* **TASK REQUIREMENTS**
Each line from the one holding "Đăng ký (1040, 15)" through the final line of the data below is to be given again exactly, and no other line is to appear.

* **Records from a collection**
»»

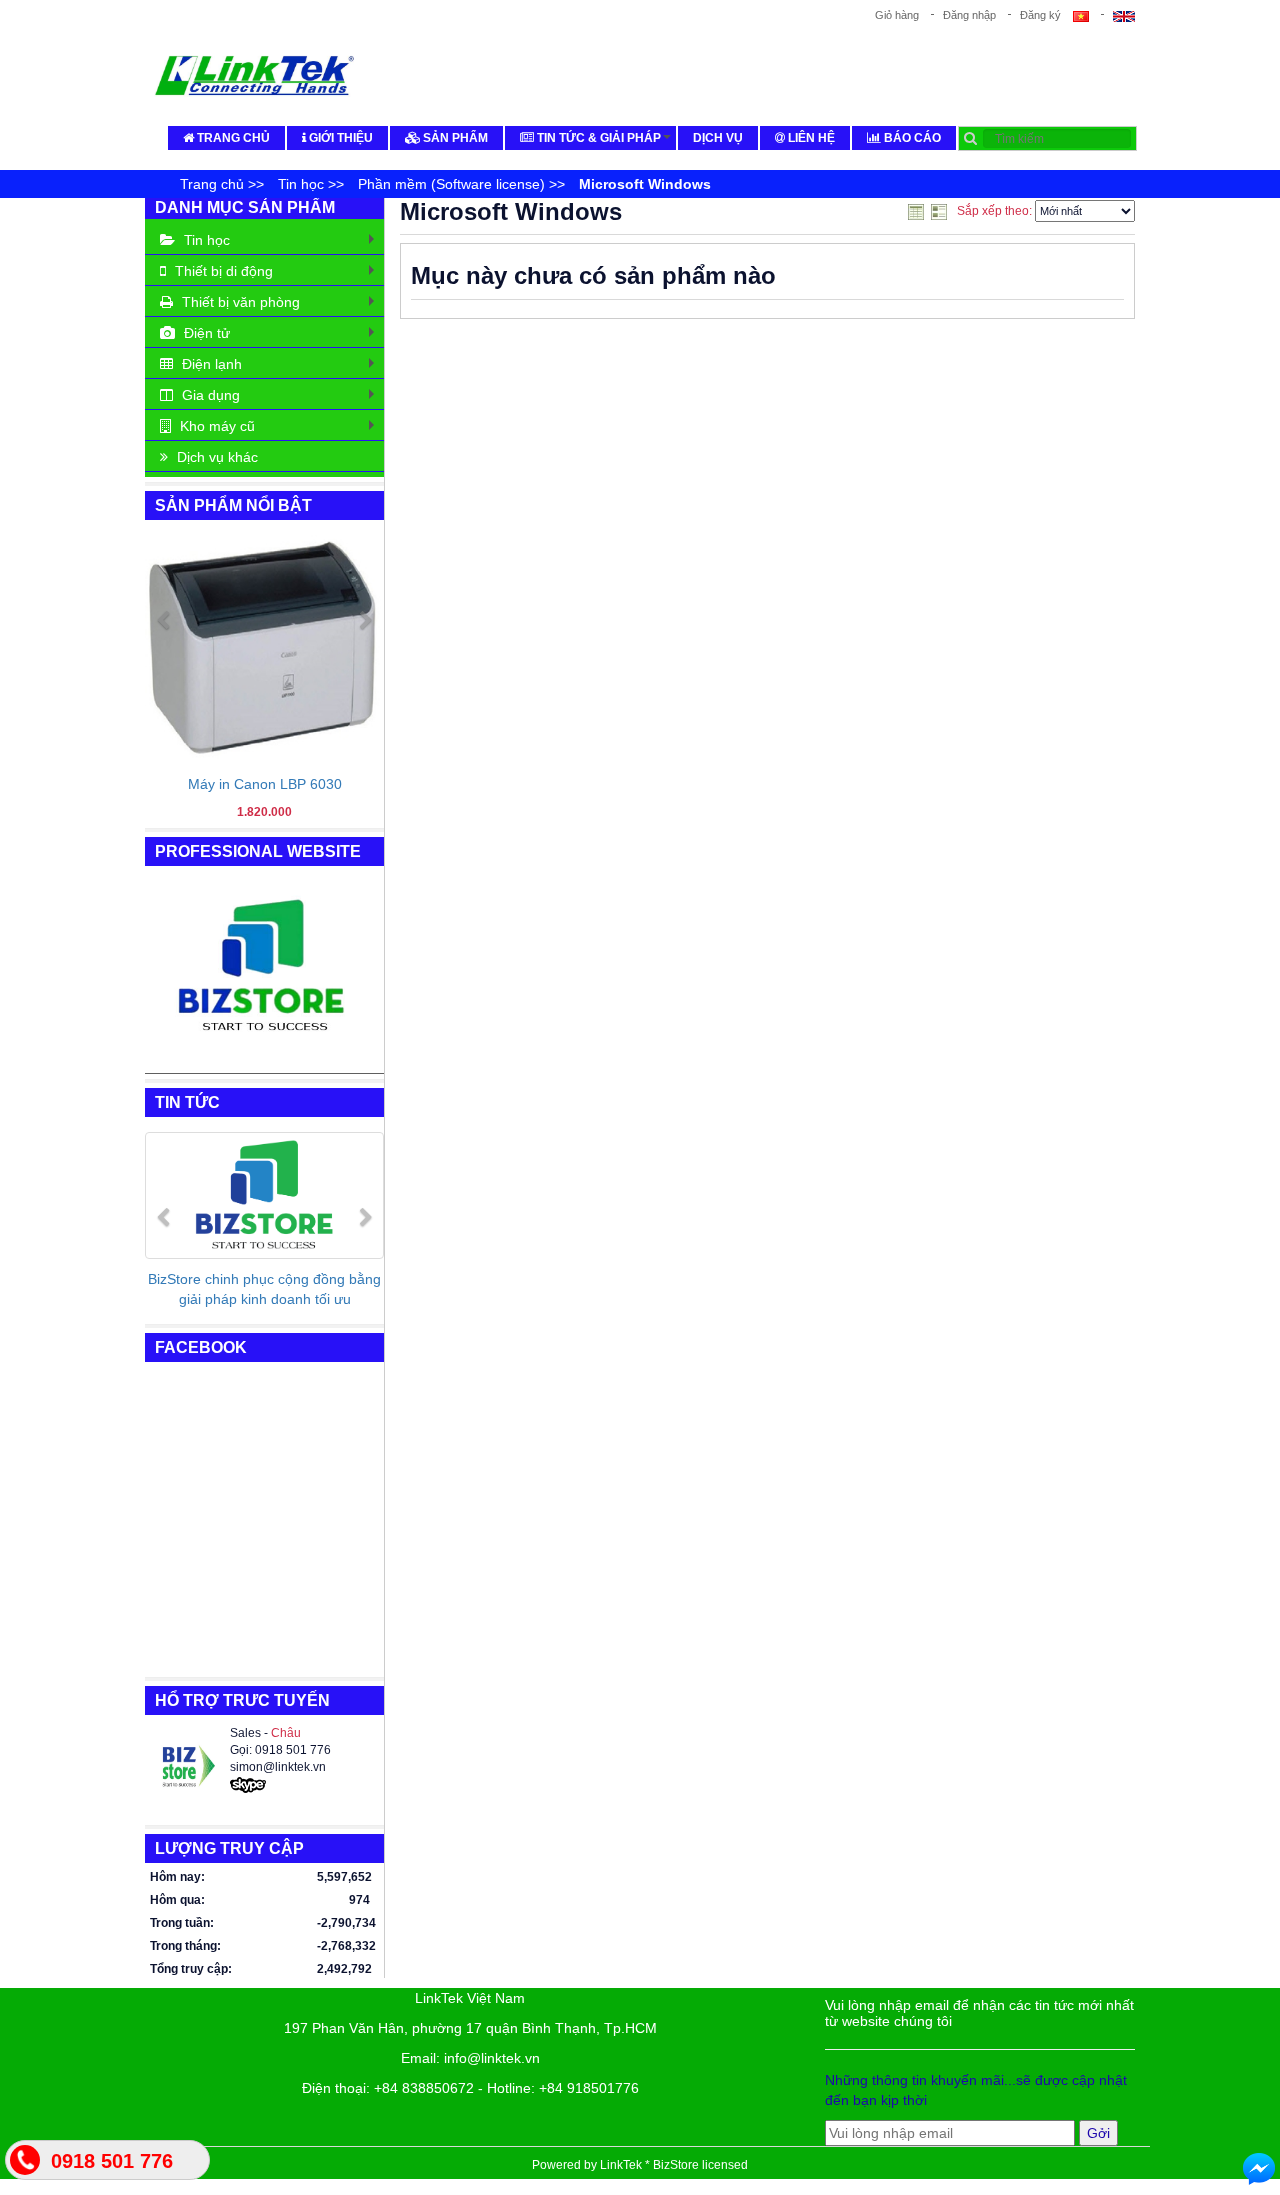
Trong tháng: (185, 1946)
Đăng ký (1040, 15)
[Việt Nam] (1087, 15)
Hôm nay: (177, 1877)
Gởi (1098, 2133)
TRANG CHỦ (232, 138)
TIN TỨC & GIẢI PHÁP (604, 140)
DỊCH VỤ (718, 138)
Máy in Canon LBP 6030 (265, 784)
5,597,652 (343, 1877)
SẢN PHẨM (454, 138)
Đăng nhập (969, 15)
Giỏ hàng (897, 15)
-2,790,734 (343, 1923)
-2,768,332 (343, 1946)
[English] (1118, 15)
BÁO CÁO (911, 138)
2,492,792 (343, 1969)
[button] (163, 715)
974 (359, 1900)
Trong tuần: (182, 1923)
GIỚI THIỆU (339, 138)
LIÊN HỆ (810, 138)
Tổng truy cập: (191, 1969)
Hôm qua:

««

* **RESULT**
Đăng ký (1040, 15)
[Việt Nam] (1087, 15)
Hôm nay: (177, 1877)
Gởi (1098, 2133)
TRANG CHỦ (232, 138)
TIN TỨC & GIẢI PHÁP (604, 140)
DỊCH VỤ (718, 138)
Máy in Canon LBP 6030 (265, 784)
5,597,652 (343, 1877)
SẢN PHẨM (454, 138)
Đăng nhập (969, 15)
Giỏ hàng (897, 15)
-2,790,734 (343, 1923)
-2,768,332 (343, 1946)
[English] (1118, 15)
BÁO CÁO (911, 138)
2,492,792 (343, 1969)
[button] (163, 715)
974 (359, 1900)
Trong tuần: (182, 1923)
GIỚI THIỆU (339, 138)
LIÊN HỆ (810, 138)
Tổng truy cập: (191, 1969)
Hôm qua:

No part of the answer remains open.